The Pori festival invariably involves a grand fair where innumerable men, women, and children gather to dance, sing, play games, perform street plays, and commune with one another. Truly – during this period – the entire region becomes a potpourri of vibrant outfits, colorful accessories, folk music, and infectious merriment.
 
After the festivities, more solemn rituals take over with the teeming devotees fervently praying to Lord Trilokinath at local temples. The rites also involve an idol of the deity being showered and cleansed in milk and curds. Then, the devotees form local bands performing religious tunes and hymns devoted to Lord Trilokinath. The bands utilize an array of instruments to heighten the mood - from drums to conch shells and from cymbals to bugles.  Later, a sizeable unified procession is led out on to the streets complete with a horse-drawn carriage, carrying the deity’s idol, leading the way. Onlookers and passers-by bow before the horse and pay their respects to Lord Trilokinath. Next, the procession winds its way to the home of the particular province’s most respected patriarch. Here the horse is nourished, bathed, and made to rest. After the horse is refreshed, the provincial patriarch rides the horse out on to the streets with his followers in tow. Together, they purchase apparel, provisions, and sweets and disseminate the same to the poor and needy.        

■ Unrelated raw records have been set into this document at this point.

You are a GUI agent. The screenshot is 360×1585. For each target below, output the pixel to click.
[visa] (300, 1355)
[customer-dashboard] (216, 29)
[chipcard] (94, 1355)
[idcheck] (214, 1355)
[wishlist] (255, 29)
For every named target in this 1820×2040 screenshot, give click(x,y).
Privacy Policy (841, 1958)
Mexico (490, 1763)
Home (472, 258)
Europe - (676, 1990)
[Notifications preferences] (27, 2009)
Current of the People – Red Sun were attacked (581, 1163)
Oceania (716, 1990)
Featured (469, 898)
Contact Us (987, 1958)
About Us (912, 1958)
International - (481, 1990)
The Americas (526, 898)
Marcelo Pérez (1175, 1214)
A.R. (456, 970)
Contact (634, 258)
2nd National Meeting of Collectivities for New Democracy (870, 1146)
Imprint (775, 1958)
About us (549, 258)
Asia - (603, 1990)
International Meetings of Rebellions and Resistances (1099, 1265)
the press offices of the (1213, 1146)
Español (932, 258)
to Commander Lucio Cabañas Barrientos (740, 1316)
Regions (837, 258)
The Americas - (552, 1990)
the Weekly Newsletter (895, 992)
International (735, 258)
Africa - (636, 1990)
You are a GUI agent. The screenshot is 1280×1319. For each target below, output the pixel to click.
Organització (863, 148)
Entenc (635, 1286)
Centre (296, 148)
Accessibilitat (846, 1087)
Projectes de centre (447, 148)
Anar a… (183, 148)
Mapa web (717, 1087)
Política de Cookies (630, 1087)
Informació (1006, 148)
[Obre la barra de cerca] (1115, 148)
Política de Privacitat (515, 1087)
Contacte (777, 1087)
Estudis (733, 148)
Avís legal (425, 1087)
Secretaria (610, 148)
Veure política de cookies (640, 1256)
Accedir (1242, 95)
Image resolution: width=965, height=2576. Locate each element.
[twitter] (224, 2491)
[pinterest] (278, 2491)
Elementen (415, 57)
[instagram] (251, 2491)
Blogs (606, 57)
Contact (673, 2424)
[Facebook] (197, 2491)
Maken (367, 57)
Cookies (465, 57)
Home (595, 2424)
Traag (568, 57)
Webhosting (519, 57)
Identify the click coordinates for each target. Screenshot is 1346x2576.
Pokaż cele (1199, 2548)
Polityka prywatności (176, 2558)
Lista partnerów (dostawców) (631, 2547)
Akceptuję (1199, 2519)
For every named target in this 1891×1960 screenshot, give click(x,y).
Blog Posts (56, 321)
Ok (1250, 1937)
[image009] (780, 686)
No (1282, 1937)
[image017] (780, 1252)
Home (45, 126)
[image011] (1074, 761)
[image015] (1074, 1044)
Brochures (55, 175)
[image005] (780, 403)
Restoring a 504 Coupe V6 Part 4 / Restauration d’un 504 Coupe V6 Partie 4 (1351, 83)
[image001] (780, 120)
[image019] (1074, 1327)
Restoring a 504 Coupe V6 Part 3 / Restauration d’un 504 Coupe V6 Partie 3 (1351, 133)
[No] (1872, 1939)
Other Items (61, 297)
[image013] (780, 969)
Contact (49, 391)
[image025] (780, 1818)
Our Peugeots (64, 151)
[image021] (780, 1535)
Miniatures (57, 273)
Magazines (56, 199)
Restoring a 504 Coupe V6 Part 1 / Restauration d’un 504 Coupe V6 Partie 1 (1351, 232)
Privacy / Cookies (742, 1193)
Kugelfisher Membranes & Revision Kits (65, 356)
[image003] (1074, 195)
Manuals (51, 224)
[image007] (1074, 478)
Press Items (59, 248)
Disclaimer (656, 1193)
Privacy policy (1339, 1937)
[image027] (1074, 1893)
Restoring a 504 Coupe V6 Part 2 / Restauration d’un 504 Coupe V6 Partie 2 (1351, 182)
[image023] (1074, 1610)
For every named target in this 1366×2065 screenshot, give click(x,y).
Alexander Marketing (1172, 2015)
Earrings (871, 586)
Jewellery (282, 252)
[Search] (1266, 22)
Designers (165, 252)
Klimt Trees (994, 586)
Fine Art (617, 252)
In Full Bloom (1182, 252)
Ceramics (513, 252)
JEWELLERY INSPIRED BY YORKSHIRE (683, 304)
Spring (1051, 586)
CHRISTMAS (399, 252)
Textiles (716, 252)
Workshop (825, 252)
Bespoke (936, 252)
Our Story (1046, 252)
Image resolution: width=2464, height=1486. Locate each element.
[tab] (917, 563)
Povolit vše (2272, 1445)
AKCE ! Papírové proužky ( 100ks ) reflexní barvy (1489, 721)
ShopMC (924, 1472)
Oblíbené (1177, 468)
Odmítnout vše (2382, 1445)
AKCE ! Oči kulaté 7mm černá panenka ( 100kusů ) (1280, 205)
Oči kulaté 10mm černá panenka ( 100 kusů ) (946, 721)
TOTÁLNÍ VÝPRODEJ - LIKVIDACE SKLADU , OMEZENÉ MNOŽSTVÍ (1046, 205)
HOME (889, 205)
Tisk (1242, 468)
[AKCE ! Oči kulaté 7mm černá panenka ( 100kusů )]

The lighting of the ceremonial butter lamp is also an integral part of the Pori festival. In this, a butter lamp is lit at the commencement of the festival and sustained by continually adding butter till the festival’s end. This round-the-clock butter incandescence is believed to bestow immense fortune and good wishes. Finally, upon the festival’s completion, the ultimate rites are performed and colourful slivers of cloth are distributed – seen as blessings of Lord Trilokinath himself.